The federal judge overseeing the MDL for Celebrex and Bextra has sided with defendants’ view that a “Lone Pine” order is appropriate for managing the claims of the remaining, non-settling plaintiffs. In re: Bextra and Celebrex Marketing Sales Practices and Product Liability Litigation, No. M:05-cv-01699 (N.D. Cal.) (Pretrial Order No. 29, Aug. 1, 2008).
“Lone Pine” orders take their name from a 1986 New Jersey Superior Court case involving toxic tort claims; they refer to case management orders that require the plaintiffs to make a showing regarding causation, injury, and/or damages to demonstrate, typically at an early stage, some minimal level of evidentiary support for the key components of their claims which will be in dispute.

■ ■ ■

Required action 1:
In the passage on Lone Pine orders, write out the text between "The federal judge" and "Aug. 1, 2008).", inclusive, substituting "nonsettling" for "non-settling".
Required action 2:
Answer these questions about the passage on Lone Pine orders:
(a) In what year was the New Jersey Superior Court case that gave Lone Pine orders their name?
(b) What pretrial order number did the judge issue?
(c) On what date was that pretrial order issued?
Required action 3:
Carry on with the passage on Lone Pine orders from the point where it stops.

Dataset content:
■ ■ ■

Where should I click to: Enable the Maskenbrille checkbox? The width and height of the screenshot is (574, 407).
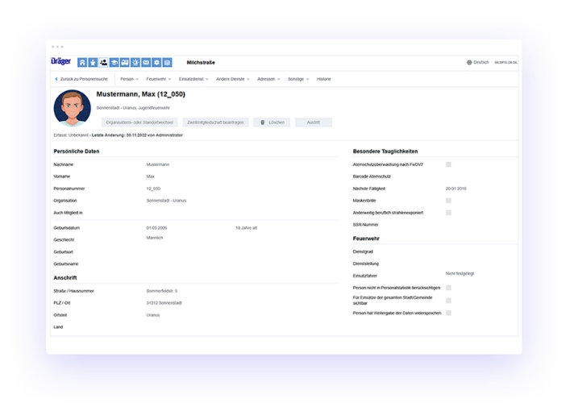448,201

■ ■ ■

Expected output 1:
The federal judge overseeing the MDL for Celebrex and Bextra has sided with defendants’ view that a “Lone Pine” order is appropriate for managing the claims of the remaining, nonsettling plaintiffs. In re: Bextra and Celebrex Marketing Sales Practices and Product Liability Litigation, No. M:05-cv-01699 (N.D. Cal.) (Pretrial Order No. 29, Aug. 1, 2008).

Expected output 2:
(a) 1986
(b) Pretrial Order No. 29
(c) Aug. 1, 2008

Expected output 3:
Defendants had first asked the court for a Lone Pine order in late June, arguing that each plaintiff should be required to submit a case-specific expert report on the issue of medical causation. The motion also sought to compel each plaintiff to turn over medical records that documented an injury, prescription records that showed medication history and dosages prescribed, and proof of dosage in relation to the confirmed injury. The benefits to the court of requiring plaintiffs to supply this information is that the parties would not have to engage in protracted discovery in thousands of cases just to see whether each one has some threshold evidence of medical causation. The production of such basic and threshold evidence was argued to be simply a part of a good-faith investigation that should precede the filing of a lawsuit.
Plaintiffs argued that the proposed order would be overly burdensome, was not needed, and was a retaliation for not settling. Plaintiffs also suggested that Lone Pine orders are generally issued as sanctions against plaintiffs who provide no other information to the defendants about the filed case. But the court disagreed with plaintiffs.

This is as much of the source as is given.